WORK REQUEST: Please write out word for word the opening lines of the material, including the line with "Trouver un véhicule (124, 972)" as the last.
────────────────────────────────────────
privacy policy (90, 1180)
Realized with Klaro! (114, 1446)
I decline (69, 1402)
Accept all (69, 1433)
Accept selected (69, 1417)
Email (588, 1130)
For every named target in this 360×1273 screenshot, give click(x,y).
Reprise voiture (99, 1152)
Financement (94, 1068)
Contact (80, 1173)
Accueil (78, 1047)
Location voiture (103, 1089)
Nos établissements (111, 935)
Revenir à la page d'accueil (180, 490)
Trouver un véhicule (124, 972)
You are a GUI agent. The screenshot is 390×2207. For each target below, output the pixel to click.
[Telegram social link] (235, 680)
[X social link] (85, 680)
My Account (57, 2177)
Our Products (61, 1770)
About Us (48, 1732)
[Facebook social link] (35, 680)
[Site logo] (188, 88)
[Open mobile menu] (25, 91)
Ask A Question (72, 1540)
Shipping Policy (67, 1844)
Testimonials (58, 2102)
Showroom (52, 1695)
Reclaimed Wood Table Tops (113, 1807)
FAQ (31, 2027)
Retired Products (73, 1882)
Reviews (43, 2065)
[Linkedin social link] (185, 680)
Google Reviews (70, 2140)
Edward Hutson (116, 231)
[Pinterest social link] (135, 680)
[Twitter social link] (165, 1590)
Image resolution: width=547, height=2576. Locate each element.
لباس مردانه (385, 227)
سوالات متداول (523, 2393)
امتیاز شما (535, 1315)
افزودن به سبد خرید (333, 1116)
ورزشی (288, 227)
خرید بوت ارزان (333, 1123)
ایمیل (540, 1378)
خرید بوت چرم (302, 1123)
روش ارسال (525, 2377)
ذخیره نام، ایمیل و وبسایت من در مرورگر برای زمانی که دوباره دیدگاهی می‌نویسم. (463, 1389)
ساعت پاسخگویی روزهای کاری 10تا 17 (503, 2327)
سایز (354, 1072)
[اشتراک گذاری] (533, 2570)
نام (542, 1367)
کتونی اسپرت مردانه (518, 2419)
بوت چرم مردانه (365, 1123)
────────────────────────────────────────
SOLUTION FOR THIS TASK:
privacy policy (90, 1180)
Realized with Klaro! (114, 1446)
I decline (69, 1402)
Accept all (69, 1433)
Accept selected (69, 1417)
Email (588, 1130)
For every named target in this 360×1273 screenshot, give click(x,y).
Reprise voiture (99, 1152)
Financement (94, 1068)
Contact (80, 1173)
Accueil (78, 1047)
Location voiture (103, 1089)
Nos établissements (111, 935)
Revenir à la page d'accueil (180, 490)
Trouver un véhicule (124, 972)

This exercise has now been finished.